My incision line is very long. It is still weeping some from the staples being removed, but looks good and healed well. I have times through the day where it stings and burns, but for the most part it’s not an issue at all. Which is surprising to me with how big it is. It hurt like holy hell the first couple of days though, even with an epidural. Though I could still feel my legs so I don’t think the epidural was placed right. At least it took some of the pain away.
I finally had a bowel movement today. It seems to take four days of drinking miralax to have one. It took 11 days from surgery, but they did give me something to drink the third day in the hospital that gave me horrible cramps and then I exploded with green diarrhea….. TMI! The colace and miralax make it soft and easy to come out, but a pain to get cleaned off. Ok, enough TMI for now!
Over all, I have decent pain control with some issues in the evenings. I sleep about two hours then wake to leg and foot cramps that keep my up for two hours and then I sleep about two more hours and I am up for the day. I take a nap usually in the afternoon. Not much sleep, but I don’t feel horrible either. I try to walk around a it when ever possible.
I came home with my mother to recover for two weeks in peace. My house is full of negativity and drama. Here it is quiet and peaceful so I will recover much better here, not being stressed out every single day! “B” was pissed I was coming here. He just can’t think of anyone before himself. I came here to spend a couple weeks with my parents back in February and ever since “B” has said he was taking his vacation this year by himself, I guess to punish me, even though I don’t care! And he is taking his vacation by himself next month for a week up by his mother. I don’t understand why he gets so mad about me going to my parents. It is a retirement community and I don’t do anything. Not to mention I can’t even do anything now since I am on rest and recovery for 6-8 weeks. When I am home I am in my room alone, he doesn’t even come in there and talk to me.
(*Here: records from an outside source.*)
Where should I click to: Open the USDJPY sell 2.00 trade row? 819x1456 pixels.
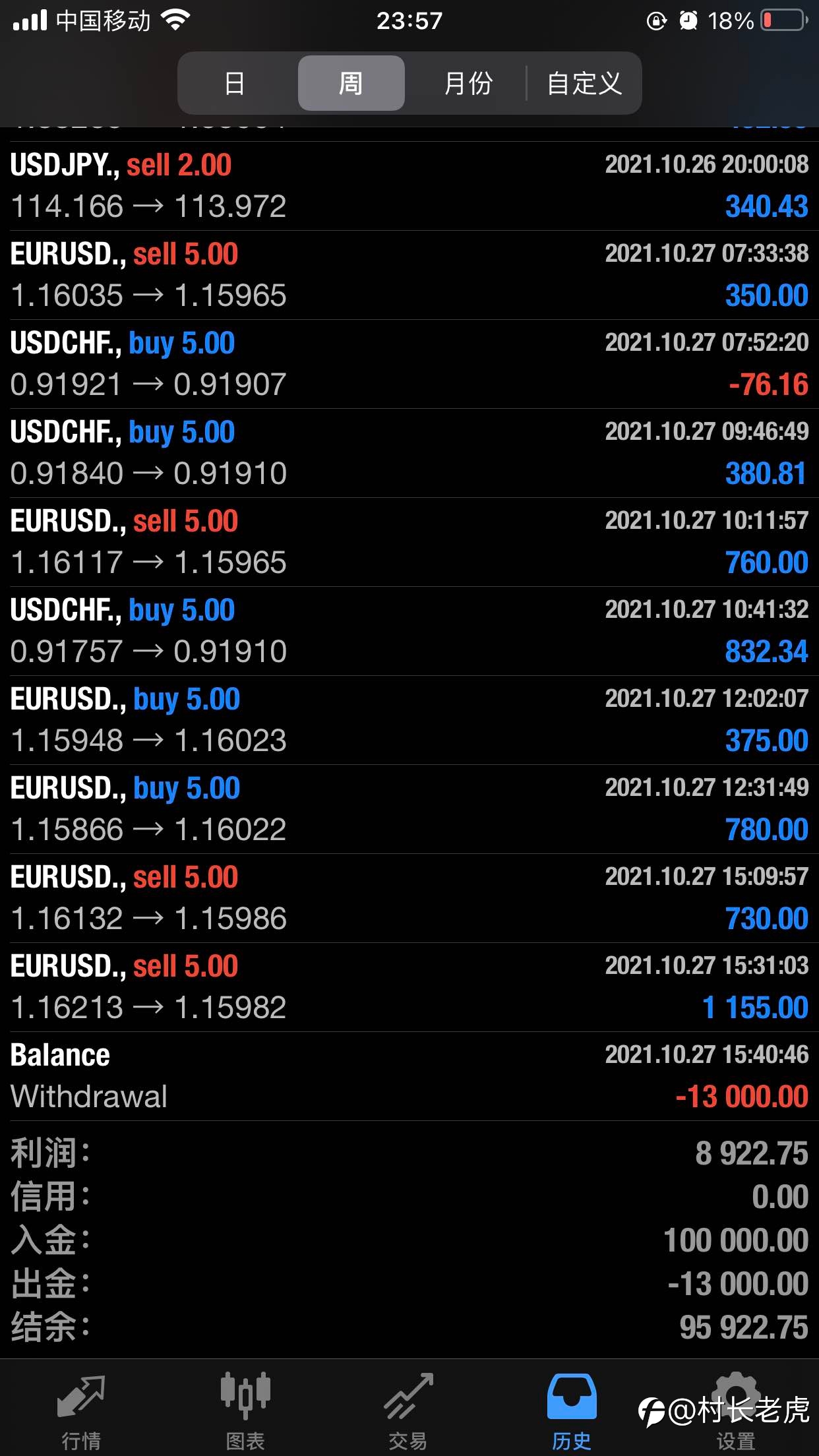pos(410,186)
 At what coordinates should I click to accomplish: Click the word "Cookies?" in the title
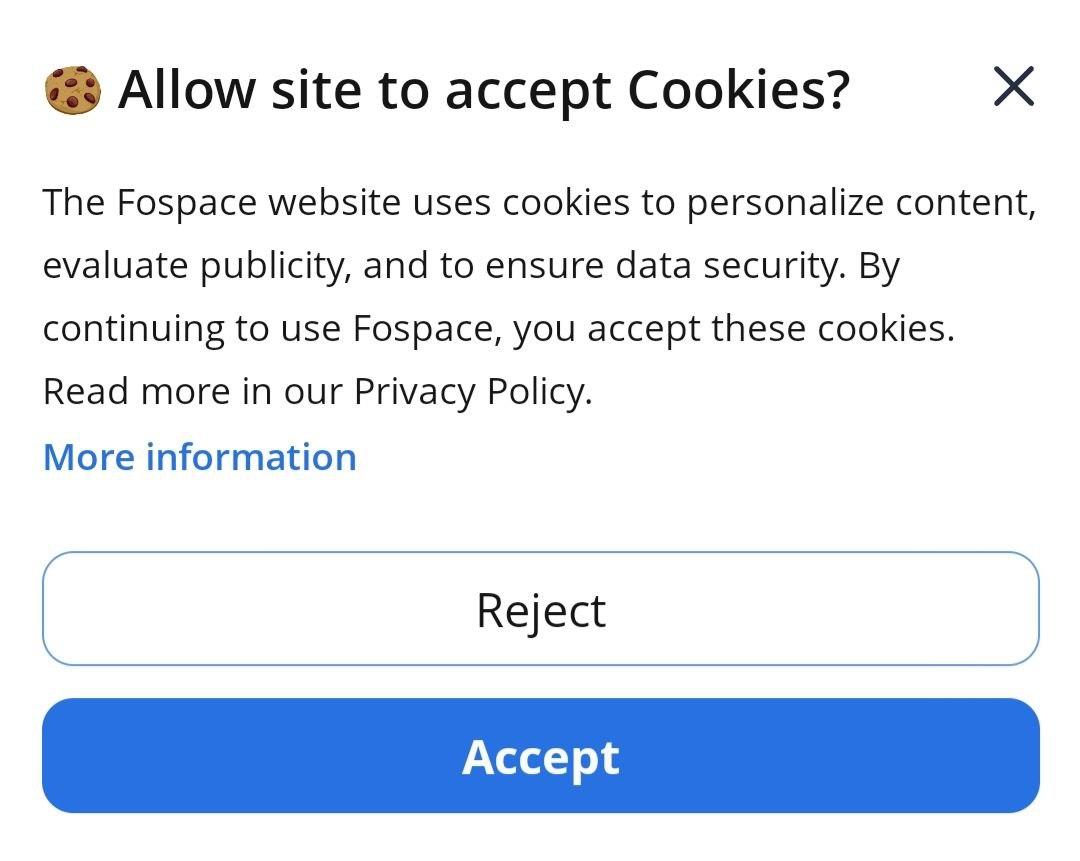pos(738,90)
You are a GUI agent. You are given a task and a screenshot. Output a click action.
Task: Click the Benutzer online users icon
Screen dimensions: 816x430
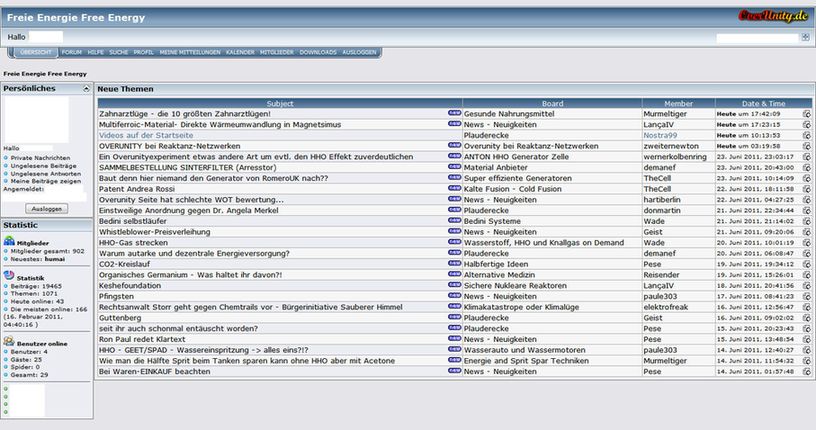(9, 343)
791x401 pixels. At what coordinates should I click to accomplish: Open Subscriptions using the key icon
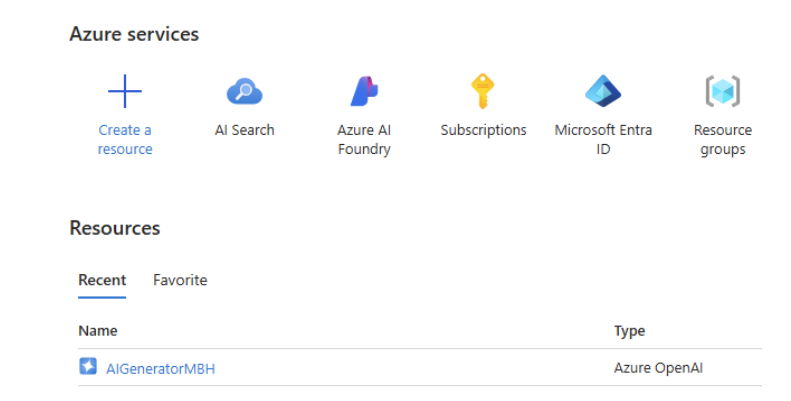pos(483,92)
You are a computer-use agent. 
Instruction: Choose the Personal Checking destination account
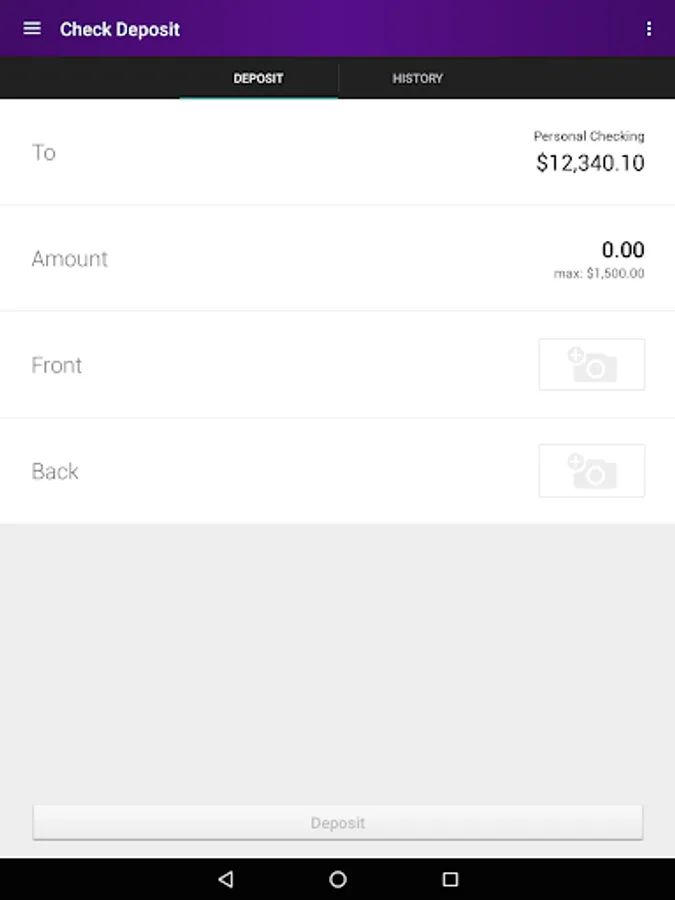pos(589,136)
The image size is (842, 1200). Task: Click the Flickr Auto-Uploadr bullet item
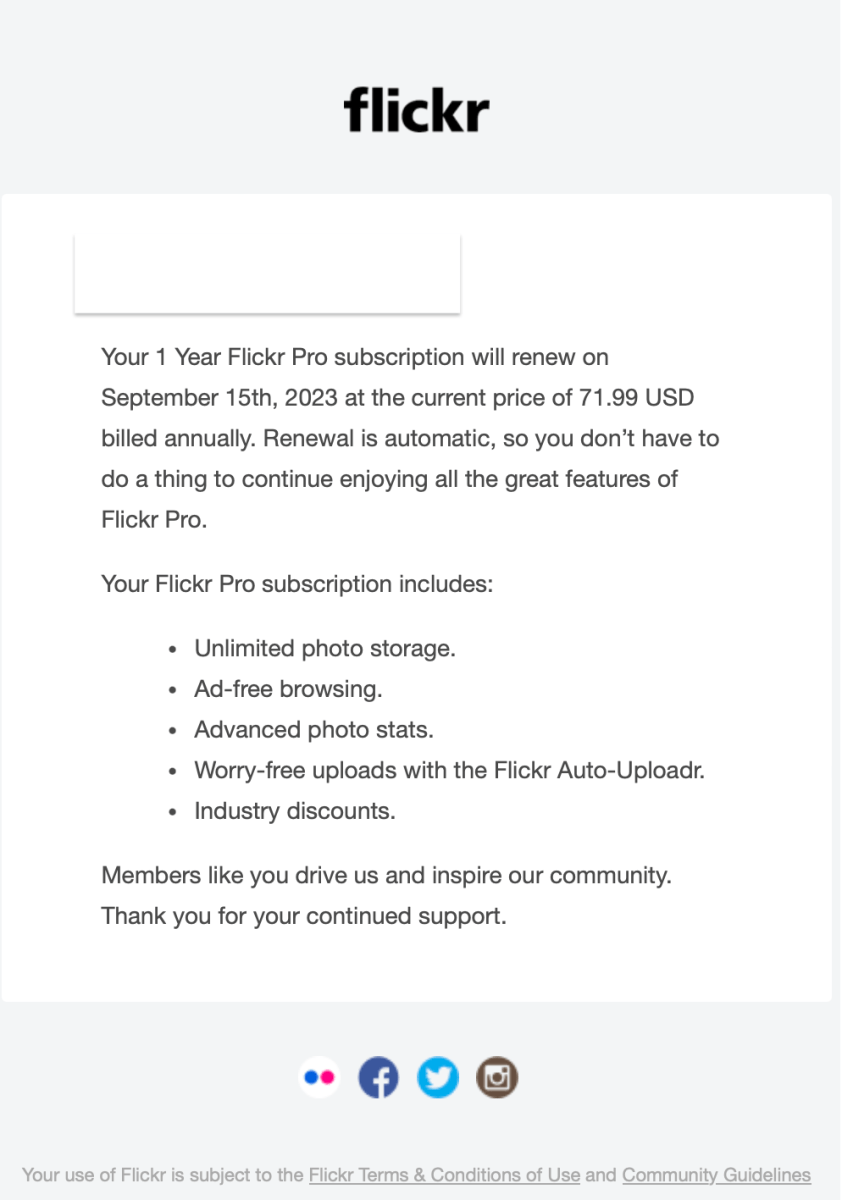click(450, 771)
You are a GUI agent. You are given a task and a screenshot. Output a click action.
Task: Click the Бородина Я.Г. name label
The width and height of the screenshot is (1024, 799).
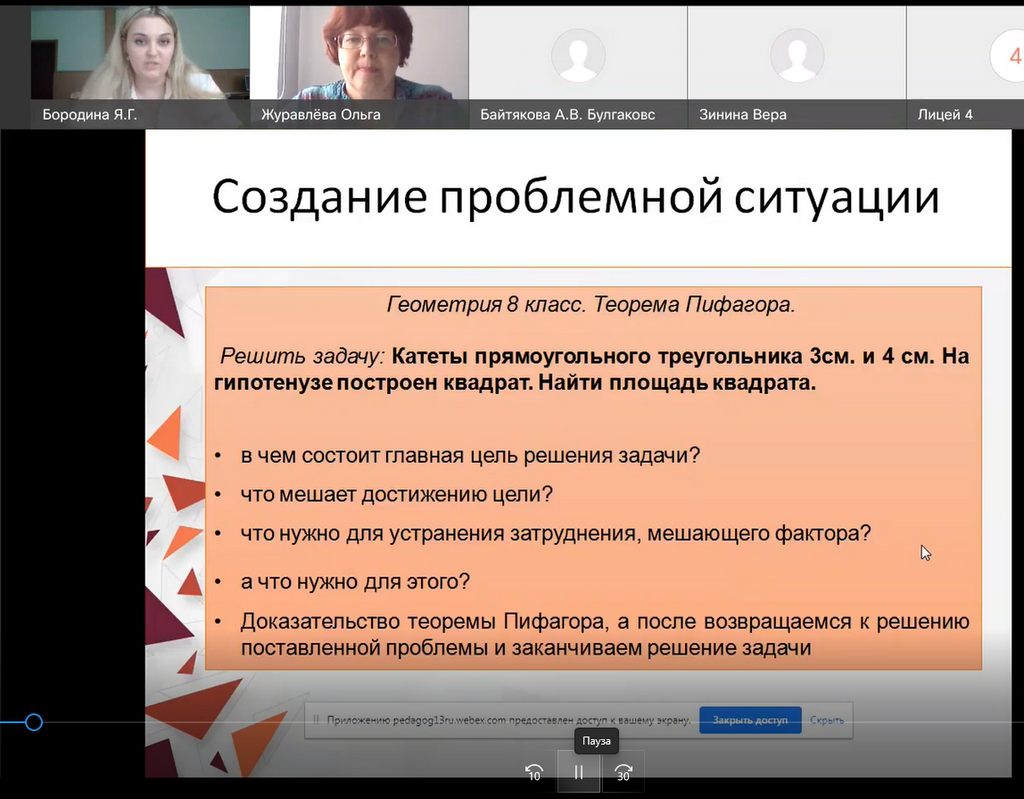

He sits I front of the TV or computer, but never spends a single minute with me. So, why does it matter if I am there or not. It is like he is happy as long as he knows I am in the house. The only draw back to being here is it is pretty hot, but my father has lowered the A/C for me this time, so I am pretty comfortable as long as I stay where the fan is. It truly amazes me how horrible negative and stressful my house is, just being in it. My mom was warn out just from being there for so long. Heck, one day wears you out. You can feel it in the air. I want everyone to be happy. I have been extremely sick and I need desperately to recover well this time. I would not do things that would upset “B” but I had to think of me first this time. It was a sudden choice I made too, at the doctors office when he and my mom wanted me to have a calm recovery period. So I came home and pretty much dumped it on him. He was instantly pissed, you could see it and feel it and the way he acted. I don’t do that to him when he goes places. When he said he was going to s moms alone I was ok with it, I was a bit upset that he chose to do it during my recovery period when I needed help though. I quickly got over that when I realized he doesn’t really do much to help me anyway.
When we force ourselves to connect against our heart’s
desires, we create false, resentful relationships; when
we disconnect from the people who deplete us, we set
them free to find their tribes while we find ours.